Let's assume there is at least one solution:
x² + 6x + 10 = 0
Remember the discriminant of a quadratic tells you how many solutions there are. The discriminant is that portion of the quadratic formula under the square root symbol.
d = b² - 4ac
If d > 0, there are 2 real solutions
If d = 0, there is 1 real solution (double root)

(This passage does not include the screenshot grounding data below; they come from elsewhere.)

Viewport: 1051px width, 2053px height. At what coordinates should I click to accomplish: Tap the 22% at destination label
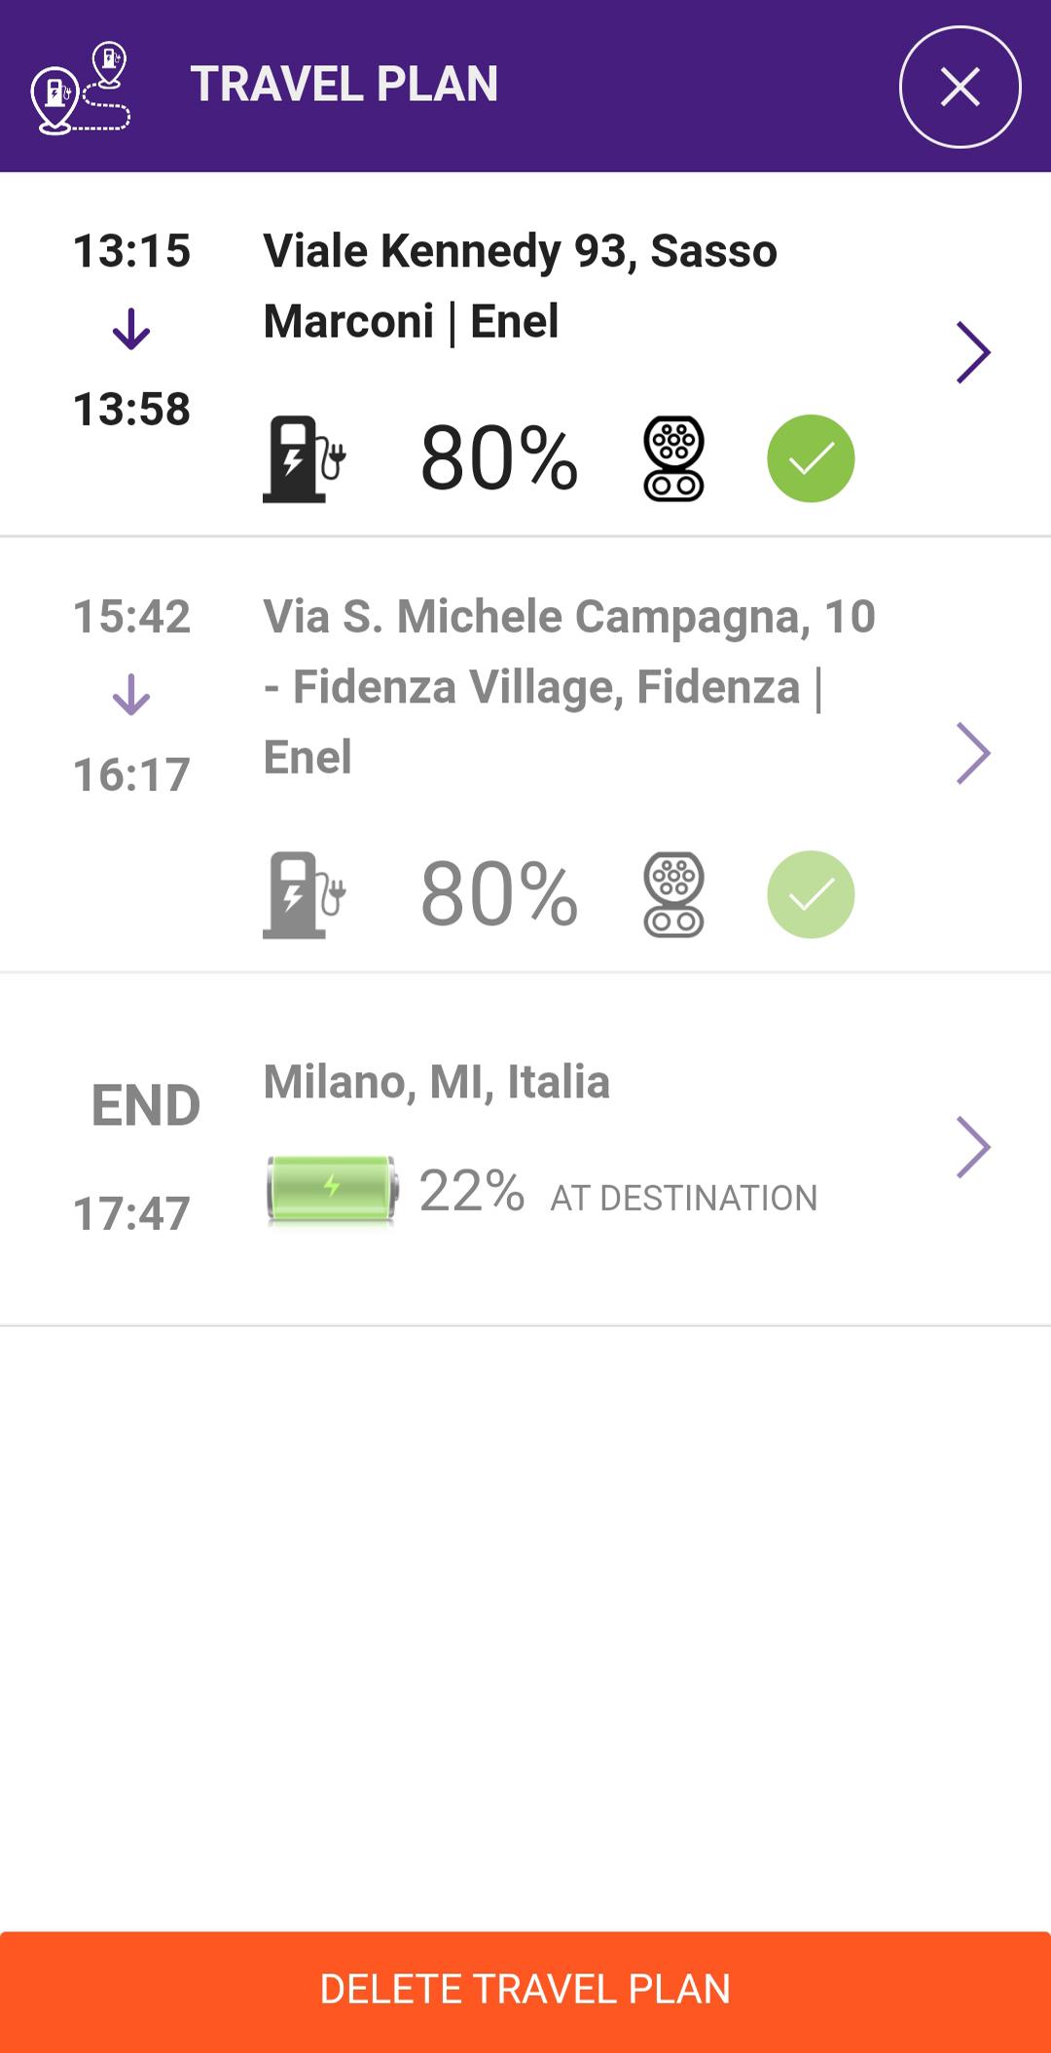618,1192
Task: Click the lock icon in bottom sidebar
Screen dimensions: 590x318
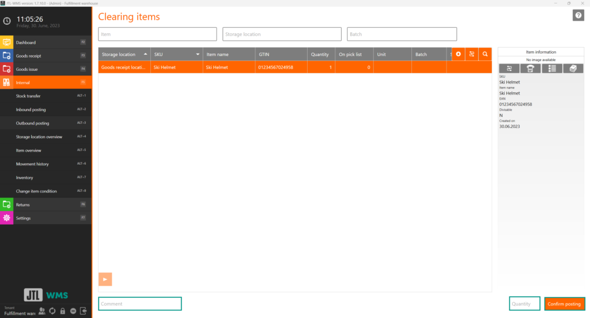Action: (62, 311)
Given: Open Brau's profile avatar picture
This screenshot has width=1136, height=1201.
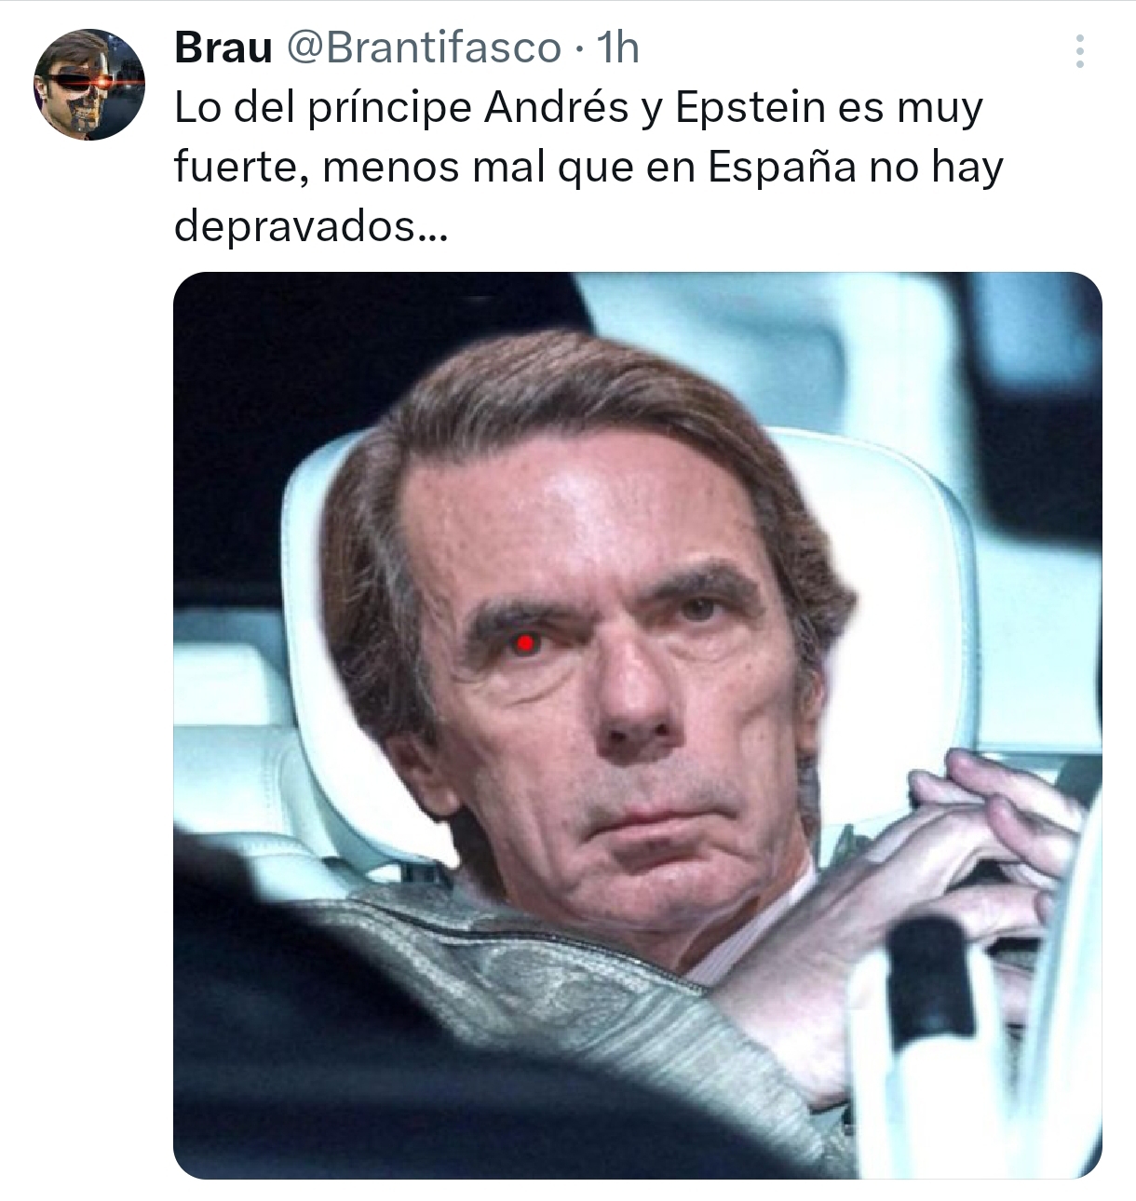Looking at the screenshot, I should [89, 84].

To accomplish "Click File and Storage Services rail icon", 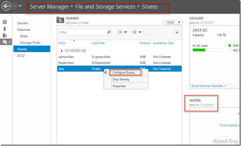I will pos(5,42).
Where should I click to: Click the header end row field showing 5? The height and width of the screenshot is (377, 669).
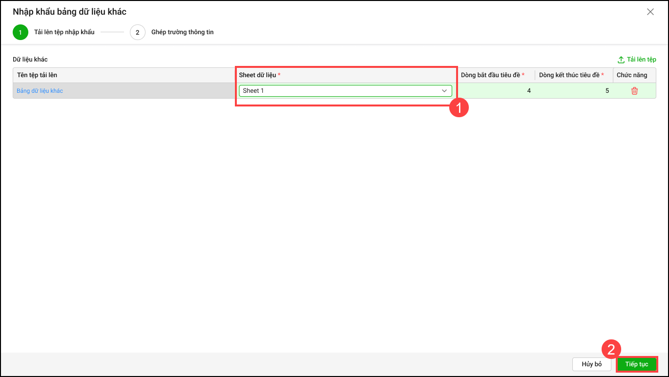tap(574, 91)
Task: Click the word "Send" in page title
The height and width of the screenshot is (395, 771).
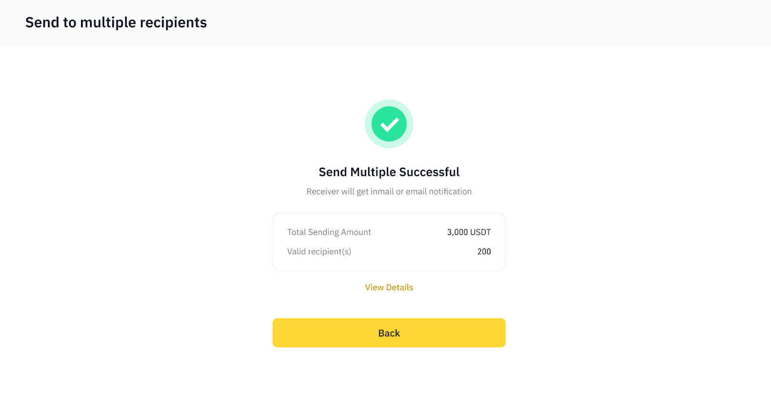Action: (42, 23)
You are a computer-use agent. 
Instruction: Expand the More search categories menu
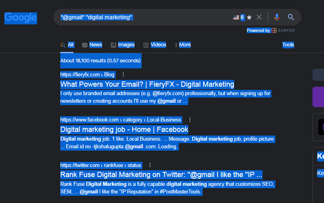[x=183, y=45]
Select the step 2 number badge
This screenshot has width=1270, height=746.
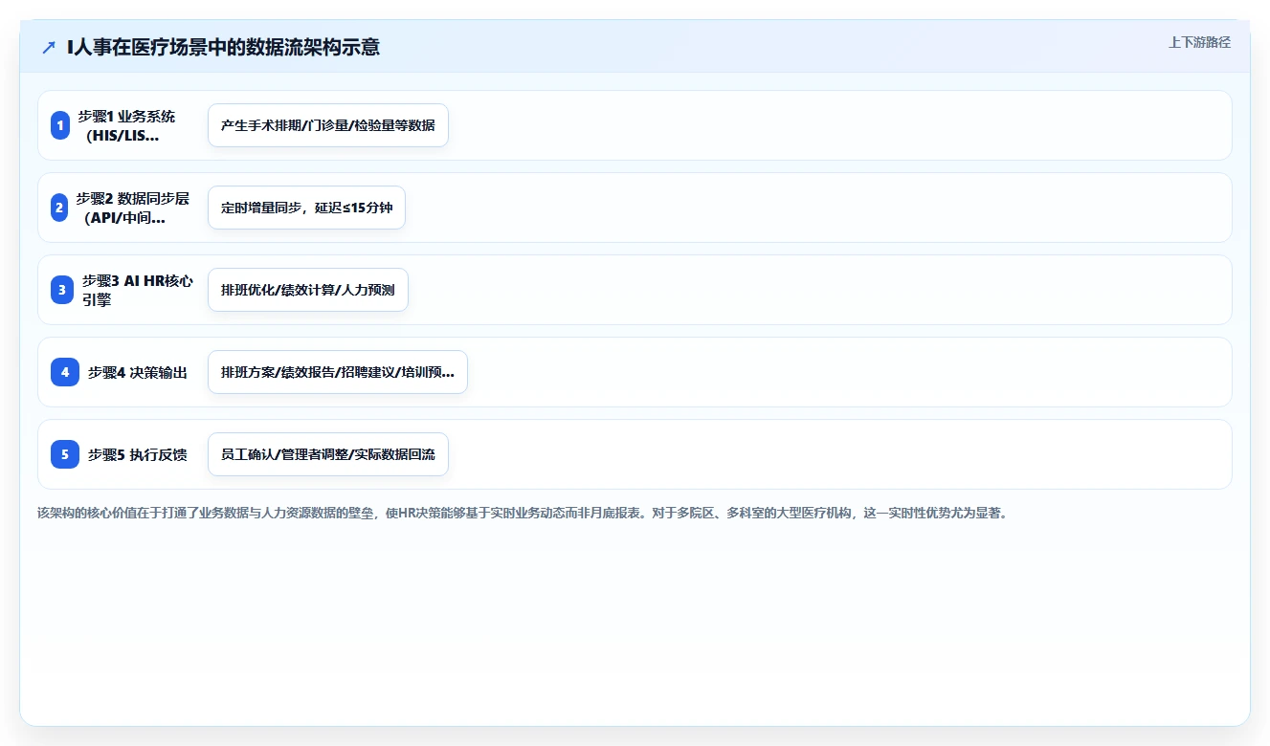(x=59, y=208)
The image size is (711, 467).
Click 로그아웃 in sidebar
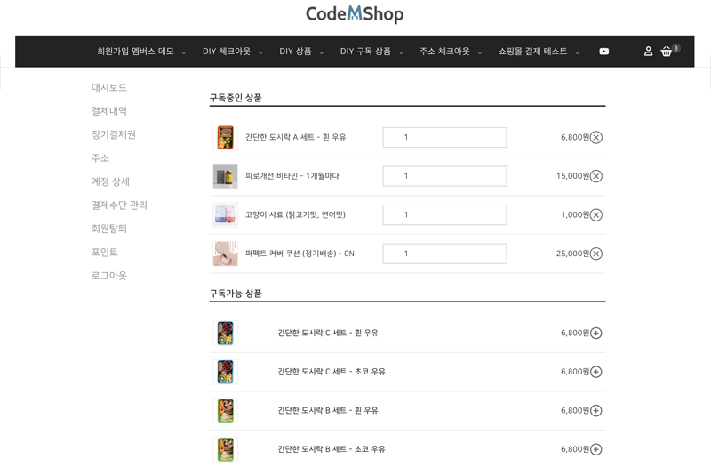(109, 276)
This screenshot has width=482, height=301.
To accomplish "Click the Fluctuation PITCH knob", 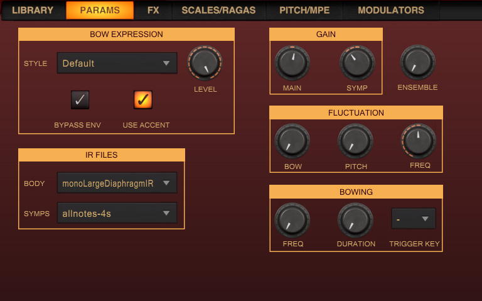I will pyautogui.click(x=356, y=141).
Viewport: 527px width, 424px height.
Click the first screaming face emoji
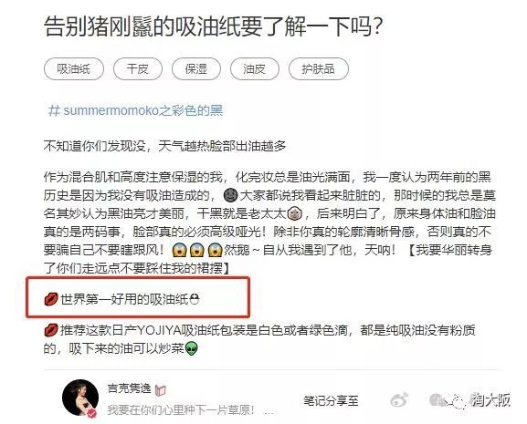tap(179, 250)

If d < 0, there are no real solutions
Indeed if you plug in your values for a, b, c you get a negative discriminant:
d = b² - 4ac
a = 1
b = 6
c = 10
d = 6² - 4(1)(10)
d = 36 - 40
d = -4
Hence there are no real solutions.
Another way you can show this is to rewrite the equation for the parabola in vertex form:
y = (x - h)² + k
y = x² + 6x + 10
To complete the square:
a. Take the coefficient in front of x --> 6
b. Halve it --> 3
c. Square it --> 3² = 9
d. Add it and subtract it:
x² + 6x + 9 - 9 + 10
The first part is a perfect square:
(x² + 6x + 9) + (-9 + 10)
(x + 3)(x + 3) + 1
y = (x + 3)² + 1
In vertex form we know that (-3, 1) is the vertex and since it is upward facing (leading coefficient is positive), it will never go below the x-axis.
Or you could mathematically show that this can never equal zero.
As you can see the square can never be negative. And if you add 1 to that, it will always be positive. It can't ever be zero.
You can perhaps see this more clearly, if you try to set it to zero.
(x + 3)² + 1 = 0
(x + 3)² = -1
A square of a real number can never be negative, so there is no real number solution for x.
A third way would be to graph y = x² + 6x + 10 and show that it never crosses the x-axis, so there is no way it could ever be equal to zero.
Can you think of other ways to prove this? Which way do you prefer?